Literária

Soneto XXVII

pablo-neruda-3Quando adolescente, fui apresentado à poesia de Pablo Neruda (1904-1973), por Suelayne Cristina, através do livro Cem Sonetos de Amor. Desde então, nunca mais esqueci o lirismo apaixonado do poeta chileno. Seu sonetos atualizam a representação clássica do poeta, aquele que canta o amor e a amada, com uma docilidade de palavras capaz de embriagar quem as escuta.
Ele não só tem poemas líricos, já que também fez de sua poesia um exercício sócio-político. Mas lendo muitos de seus poemas, somos como que tomados, mobilizados pela beleza. Brotam de dentro de nós as mais entusiasmadas afeições por quem amamos e o desejo de vivermos apaixonados. Devo a Neruda a inspiração, a tônica, a cor, de alguns dos meus poemas  escritos entre os 17 e 20 anos de idade. Agradeço a Suelayne por tê-lo apresentado a mim.
Trago abaixo o Soneto XXVII, do Cem Sonetos de Amor, para ilustrar o lirismo de Neruda. O soneto em questão manifesta um eu-lírico tão apaixonado, que faz da nudez da amada objeto de sua poesia. Seus versos retiram o corpo da amada da objetificação que padece o corpo feminino, tão recorrentemente reduzido à categoria de corpo-sujeitado, corpo-dominado pelos homens. Aqui, o corpo feminino emerge como corpo-contemplado, corpo-admirado.

 

Nua és tão simples como uma de tuas mãos,
lisa, terrestre, mínima, redonda, transparente,
tens linhas de lua, caminhos de maçã,
nua és magra como o trigo nu.

Nua és azul como a noite em Cuba,
tens trepadeiras e estrelas no pêlo,
nua és enorme e amarela
como o verão numa igreja de ouro.

Nua és pequena como uma de tuas unhas,
curva, sutil, rosada até que nasça o dia
e te metes no subterrâneo do mundo

como num longo túnel de trajes e trabalhos:
tua claridade se apaga, se veste, se desfolha
e outra vez volta a ser uma mão nua.

(Pablo Neruda)
In: Cem Sonetos de Amor.
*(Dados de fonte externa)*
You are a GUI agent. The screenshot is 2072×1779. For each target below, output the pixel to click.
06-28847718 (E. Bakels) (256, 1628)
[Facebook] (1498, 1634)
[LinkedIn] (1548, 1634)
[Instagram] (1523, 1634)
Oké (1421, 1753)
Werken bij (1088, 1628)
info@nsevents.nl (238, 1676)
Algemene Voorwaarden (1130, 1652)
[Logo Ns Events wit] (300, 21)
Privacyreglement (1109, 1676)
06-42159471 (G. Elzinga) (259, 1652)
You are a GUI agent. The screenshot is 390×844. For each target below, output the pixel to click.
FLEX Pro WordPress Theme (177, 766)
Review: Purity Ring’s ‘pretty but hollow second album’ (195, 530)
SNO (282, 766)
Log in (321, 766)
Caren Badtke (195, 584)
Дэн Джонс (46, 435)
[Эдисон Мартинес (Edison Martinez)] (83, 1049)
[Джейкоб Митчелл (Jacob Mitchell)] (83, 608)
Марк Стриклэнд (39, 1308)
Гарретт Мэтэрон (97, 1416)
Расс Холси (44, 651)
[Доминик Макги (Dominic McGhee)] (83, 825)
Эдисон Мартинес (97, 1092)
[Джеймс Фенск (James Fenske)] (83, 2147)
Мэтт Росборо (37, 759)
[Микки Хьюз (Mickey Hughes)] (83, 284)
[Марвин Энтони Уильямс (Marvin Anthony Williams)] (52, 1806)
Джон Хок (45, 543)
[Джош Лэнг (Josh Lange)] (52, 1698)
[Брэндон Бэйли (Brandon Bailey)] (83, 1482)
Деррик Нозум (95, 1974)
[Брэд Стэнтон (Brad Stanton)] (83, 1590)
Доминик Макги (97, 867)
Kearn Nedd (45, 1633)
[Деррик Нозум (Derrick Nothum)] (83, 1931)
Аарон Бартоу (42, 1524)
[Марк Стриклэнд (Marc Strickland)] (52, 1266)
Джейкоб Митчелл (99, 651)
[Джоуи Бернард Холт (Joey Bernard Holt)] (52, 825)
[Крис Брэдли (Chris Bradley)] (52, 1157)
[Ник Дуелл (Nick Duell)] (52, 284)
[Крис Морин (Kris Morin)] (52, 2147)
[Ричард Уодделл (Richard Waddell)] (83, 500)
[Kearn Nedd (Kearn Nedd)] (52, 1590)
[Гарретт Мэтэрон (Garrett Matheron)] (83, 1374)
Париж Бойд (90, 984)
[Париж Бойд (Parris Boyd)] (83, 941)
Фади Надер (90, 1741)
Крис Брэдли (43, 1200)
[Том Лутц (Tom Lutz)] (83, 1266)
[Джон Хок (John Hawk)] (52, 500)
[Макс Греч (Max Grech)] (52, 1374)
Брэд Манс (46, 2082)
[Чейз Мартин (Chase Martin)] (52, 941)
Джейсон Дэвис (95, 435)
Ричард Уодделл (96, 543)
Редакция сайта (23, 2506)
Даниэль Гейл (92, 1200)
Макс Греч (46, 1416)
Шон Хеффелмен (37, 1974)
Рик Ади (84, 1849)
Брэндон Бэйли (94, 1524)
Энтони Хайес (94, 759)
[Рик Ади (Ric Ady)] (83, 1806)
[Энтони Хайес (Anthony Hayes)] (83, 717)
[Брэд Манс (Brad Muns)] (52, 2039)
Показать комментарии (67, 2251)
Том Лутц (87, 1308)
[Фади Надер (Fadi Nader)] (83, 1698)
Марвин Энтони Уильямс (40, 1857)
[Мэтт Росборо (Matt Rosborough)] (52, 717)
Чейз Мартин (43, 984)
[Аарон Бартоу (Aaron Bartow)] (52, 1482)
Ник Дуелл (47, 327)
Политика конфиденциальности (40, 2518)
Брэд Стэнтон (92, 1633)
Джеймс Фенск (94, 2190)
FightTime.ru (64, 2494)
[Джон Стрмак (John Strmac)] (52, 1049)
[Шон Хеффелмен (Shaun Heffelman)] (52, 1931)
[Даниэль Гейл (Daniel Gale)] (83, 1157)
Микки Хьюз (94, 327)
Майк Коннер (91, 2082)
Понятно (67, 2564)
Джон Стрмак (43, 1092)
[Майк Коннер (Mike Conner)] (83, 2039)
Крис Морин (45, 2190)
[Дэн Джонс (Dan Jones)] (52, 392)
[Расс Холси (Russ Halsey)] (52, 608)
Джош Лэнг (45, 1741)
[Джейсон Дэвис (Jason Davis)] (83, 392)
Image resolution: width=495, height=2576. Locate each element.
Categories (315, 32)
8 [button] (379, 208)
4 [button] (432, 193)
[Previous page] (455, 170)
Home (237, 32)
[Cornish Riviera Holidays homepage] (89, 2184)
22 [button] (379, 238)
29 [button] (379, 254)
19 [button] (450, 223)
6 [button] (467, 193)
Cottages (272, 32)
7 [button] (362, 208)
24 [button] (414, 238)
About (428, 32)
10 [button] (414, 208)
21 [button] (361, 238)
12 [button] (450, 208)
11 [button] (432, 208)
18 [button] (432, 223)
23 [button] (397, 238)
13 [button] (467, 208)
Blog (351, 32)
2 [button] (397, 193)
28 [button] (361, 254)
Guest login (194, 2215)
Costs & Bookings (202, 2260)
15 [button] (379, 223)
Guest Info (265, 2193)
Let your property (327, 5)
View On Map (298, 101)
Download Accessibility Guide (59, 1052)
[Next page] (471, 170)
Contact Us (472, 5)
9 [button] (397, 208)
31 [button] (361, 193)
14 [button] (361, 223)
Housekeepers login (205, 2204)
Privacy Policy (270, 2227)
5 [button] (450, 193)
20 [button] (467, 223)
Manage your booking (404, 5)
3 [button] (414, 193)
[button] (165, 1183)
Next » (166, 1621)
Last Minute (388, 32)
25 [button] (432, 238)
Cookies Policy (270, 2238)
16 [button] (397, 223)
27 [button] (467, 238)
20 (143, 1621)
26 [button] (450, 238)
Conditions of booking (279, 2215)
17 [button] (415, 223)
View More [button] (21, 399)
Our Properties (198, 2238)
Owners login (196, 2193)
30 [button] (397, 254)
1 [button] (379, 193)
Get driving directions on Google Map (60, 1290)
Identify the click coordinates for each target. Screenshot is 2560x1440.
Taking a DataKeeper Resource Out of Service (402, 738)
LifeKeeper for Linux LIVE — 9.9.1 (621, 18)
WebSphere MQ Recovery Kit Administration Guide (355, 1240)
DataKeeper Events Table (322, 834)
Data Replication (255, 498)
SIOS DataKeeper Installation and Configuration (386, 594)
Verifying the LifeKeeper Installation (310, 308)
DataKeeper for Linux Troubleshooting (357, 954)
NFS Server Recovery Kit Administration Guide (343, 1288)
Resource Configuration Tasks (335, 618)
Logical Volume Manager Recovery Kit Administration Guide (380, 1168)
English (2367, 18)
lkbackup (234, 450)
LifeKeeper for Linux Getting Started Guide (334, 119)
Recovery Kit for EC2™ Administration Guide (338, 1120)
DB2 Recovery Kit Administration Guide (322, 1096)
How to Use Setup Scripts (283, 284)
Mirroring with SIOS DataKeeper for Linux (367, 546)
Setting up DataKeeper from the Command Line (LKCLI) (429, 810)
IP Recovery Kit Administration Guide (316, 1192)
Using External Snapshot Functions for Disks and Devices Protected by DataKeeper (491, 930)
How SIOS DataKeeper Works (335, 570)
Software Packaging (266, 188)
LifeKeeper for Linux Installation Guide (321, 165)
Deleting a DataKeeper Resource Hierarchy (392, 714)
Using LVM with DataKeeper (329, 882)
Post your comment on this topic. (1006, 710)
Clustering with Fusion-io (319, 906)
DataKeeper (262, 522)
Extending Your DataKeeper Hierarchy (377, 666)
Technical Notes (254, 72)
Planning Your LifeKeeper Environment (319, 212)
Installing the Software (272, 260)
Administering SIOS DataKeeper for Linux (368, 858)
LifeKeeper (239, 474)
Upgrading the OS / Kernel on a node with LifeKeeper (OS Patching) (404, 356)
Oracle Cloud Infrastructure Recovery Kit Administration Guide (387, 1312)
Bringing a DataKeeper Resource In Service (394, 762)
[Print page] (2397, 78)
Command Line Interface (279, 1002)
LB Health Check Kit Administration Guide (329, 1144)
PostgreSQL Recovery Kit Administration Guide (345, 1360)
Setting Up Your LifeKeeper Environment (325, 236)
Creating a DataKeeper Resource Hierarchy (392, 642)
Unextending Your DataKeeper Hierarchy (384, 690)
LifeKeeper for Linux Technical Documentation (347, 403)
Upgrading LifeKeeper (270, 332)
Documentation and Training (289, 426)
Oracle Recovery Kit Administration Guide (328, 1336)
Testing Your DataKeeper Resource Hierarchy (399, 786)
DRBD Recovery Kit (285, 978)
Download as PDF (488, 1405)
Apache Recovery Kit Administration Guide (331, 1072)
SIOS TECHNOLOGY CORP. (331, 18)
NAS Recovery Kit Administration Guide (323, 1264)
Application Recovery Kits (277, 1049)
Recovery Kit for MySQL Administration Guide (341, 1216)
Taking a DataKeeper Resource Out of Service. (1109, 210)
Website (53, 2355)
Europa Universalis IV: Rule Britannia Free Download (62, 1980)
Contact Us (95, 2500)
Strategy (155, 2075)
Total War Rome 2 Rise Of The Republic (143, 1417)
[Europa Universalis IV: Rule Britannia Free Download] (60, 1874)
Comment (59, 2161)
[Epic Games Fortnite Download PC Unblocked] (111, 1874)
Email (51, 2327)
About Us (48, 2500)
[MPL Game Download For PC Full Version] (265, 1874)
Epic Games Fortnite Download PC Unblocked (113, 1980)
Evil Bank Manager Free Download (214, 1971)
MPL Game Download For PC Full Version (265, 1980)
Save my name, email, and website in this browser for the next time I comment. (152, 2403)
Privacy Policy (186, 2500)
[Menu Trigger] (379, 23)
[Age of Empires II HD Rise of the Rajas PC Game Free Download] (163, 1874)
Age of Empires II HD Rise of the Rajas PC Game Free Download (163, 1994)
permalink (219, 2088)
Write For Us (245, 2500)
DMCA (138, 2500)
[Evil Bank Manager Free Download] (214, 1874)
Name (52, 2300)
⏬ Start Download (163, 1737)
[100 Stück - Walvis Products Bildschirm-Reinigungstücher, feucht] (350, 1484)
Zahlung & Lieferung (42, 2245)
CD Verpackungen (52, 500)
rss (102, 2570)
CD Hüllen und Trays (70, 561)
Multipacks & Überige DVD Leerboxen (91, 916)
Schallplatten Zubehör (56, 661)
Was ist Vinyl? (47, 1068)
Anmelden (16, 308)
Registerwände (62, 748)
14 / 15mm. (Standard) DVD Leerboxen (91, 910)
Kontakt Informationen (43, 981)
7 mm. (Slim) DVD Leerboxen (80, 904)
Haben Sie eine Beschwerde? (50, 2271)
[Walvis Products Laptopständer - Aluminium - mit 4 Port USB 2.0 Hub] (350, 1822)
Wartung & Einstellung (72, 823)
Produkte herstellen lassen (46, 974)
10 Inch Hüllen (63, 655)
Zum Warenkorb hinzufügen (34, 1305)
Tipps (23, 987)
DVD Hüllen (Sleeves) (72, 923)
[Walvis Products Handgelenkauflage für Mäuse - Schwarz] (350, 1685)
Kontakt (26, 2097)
Tradução de Carlos Nejar. Porto Alegre: L&PM Pocket, 1998, p. 35.

ORIGINAL

Desnuda eres tan simple como una de tus manos,
lisa, terrestre, mínima, redonda, transparente,
tienes líneas de luna, caminos de manzana,
desnuda eres delgada como el trigo desnudo.

Desnuda eres azul como la noche en Cuba,
tienes enredaderas y estrellas en el pelo,
desnuda eres enorme y amarilla
como el verano en una iglesia de oro.

Desnuda eres pequeña como una de tus uñas,
curva, sutil, rosada hasta que nace el día
y te metes en el subterráneo del mundo

como en un largo túnel de trajes y trabajos:
tu claridad se apaga, se viste, se deshoja
y otra vez vuelve a ser una mano desnuda.